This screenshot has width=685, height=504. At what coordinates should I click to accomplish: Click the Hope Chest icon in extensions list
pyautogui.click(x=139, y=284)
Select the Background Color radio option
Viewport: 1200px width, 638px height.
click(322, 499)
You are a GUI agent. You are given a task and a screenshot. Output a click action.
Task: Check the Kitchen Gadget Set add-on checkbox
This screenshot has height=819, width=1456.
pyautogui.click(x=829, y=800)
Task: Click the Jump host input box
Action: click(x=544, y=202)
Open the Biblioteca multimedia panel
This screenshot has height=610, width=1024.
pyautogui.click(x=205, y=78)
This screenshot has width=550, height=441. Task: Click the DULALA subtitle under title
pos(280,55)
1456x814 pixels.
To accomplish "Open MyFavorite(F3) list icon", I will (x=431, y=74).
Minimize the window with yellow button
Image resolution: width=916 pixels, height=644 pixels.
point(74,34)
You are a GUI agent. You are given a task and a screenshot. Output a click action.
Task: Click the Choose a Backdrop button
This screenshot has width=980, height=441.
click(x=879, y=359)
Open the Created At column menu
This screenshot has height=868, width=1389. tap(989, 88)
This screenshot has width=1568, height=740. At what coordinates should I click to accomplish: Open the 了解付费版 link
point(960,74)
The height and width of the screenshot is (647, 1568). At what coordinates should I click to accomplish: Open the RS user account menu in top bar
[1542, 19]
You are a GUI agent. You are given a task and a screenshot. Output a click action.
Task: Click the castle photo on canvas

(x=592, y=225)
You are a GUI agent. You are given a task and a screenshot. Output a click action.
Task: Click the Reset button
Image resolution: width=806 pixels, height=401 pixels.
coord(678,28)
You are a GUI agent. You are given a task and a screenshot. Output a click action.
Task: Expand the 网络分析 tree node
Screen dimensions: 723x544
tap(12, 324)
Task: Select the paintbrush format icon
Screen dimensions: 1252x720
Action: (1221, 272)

--------------------

## YOUR GOAL
Recast every line of the rows above as a Markdown table, skipping blank lines. Use the column "No." for the line number and the column "Content" for the line itself.

## SOLVED PROBLEM
| No. | Content |
|---|---|
| 1 | This screenshot has width=685, height=504. At what coordinates should I click to accomplish: Click the Hope Chest icon in extensions list |
| 2 | pyautogui.click(x=139, y=284) |
| 3 | Select the Background Color radio option |
| 4 | Viewport: 1200px width, 638px height. |
| 5 | click(322, 499) |
| 6 | You are a GUI agent. You are given a task and a screenshot. Output a click action. |
| 7 | Task: Check the Kitchen Gadget Set add-on checkbox |
| 8 | This screenshot has height=819, width=1456. |
| 9 | pyautogui.click(x=829, y=800) |
| 10 | Task: Click the Jump host input box |
| 11 | Action: click(x=544, y=202) |
| 12 | Open the Biblioteca multimedia panel |
| 13 | This screenshot has height=610, width=1024. |
| 14 | pyautogui.click(x=205, y=78) |
| 15 | This screenshot has width=550, height=441. Task: Click the DULALA subtitle under title |
| 16 | pos(280,55) |
| 17 | 1456x814 pixels. |
| 18 | To accomplish "Open MyFavorite(F3) list icon", I will (x=431, y=74). |
| 19 | Minimize the window with yellow button |
| 20 | Image resolution: width=916 pixels, height=644 pixels. |
| 21 | point(74,34) |
| 22 | You are a GUI agent. You are given a task and a screenshot. Output a click action. |
| 23 | Task: Click the Choose a Backdrop button |
| 24 | This screenshot has width=980, height=441. |
| 25 | click(x=879, y=359) |
| 26 | Open the Created At column menu |
| 27 | This screenshot has height=868, width=1389. tap(989, 88) |
| 28 | This screenshot has width=1568, height=740. At what coordinates should I click to accomplish: Open the 了解付费版 link |
| 29 | point(960,74) |
| 30 | The height and width of the screenshot is (647, 1568). At what coordinates should I click to accomplish: Open the RS user account menu in top bar |
| 31 | [1542, 19] |
| 32 | You are a GUI agent. You are given a task and a screenshot. Output a click action. |
| 33 | Task: Click the castle photo on canvas |
| 34 | (x=592, y=225) |
| 35 | You are a GUI agent. You are given a task and a screenshot. Output a click action. |
| 36 | Task: Click the Reset button |
| 37 | Image resolution: width=806 pixels, height=401 pixels. |
| 38 | coord(678,28) |
| 39 | You are a GUI agent. You are given a task and a screenshot. Output a click action. |
| 40 | Task: Expand the 网络分析 tree node |
| 41 | Screen dimensions: 723x544 |
| 42 | tap(12, 324) |
| 43 | Task: Select the paintbrush format icon |
| 44 | Screen dimensions: 1252x720 |
| 45 | Action: (1221, 272) |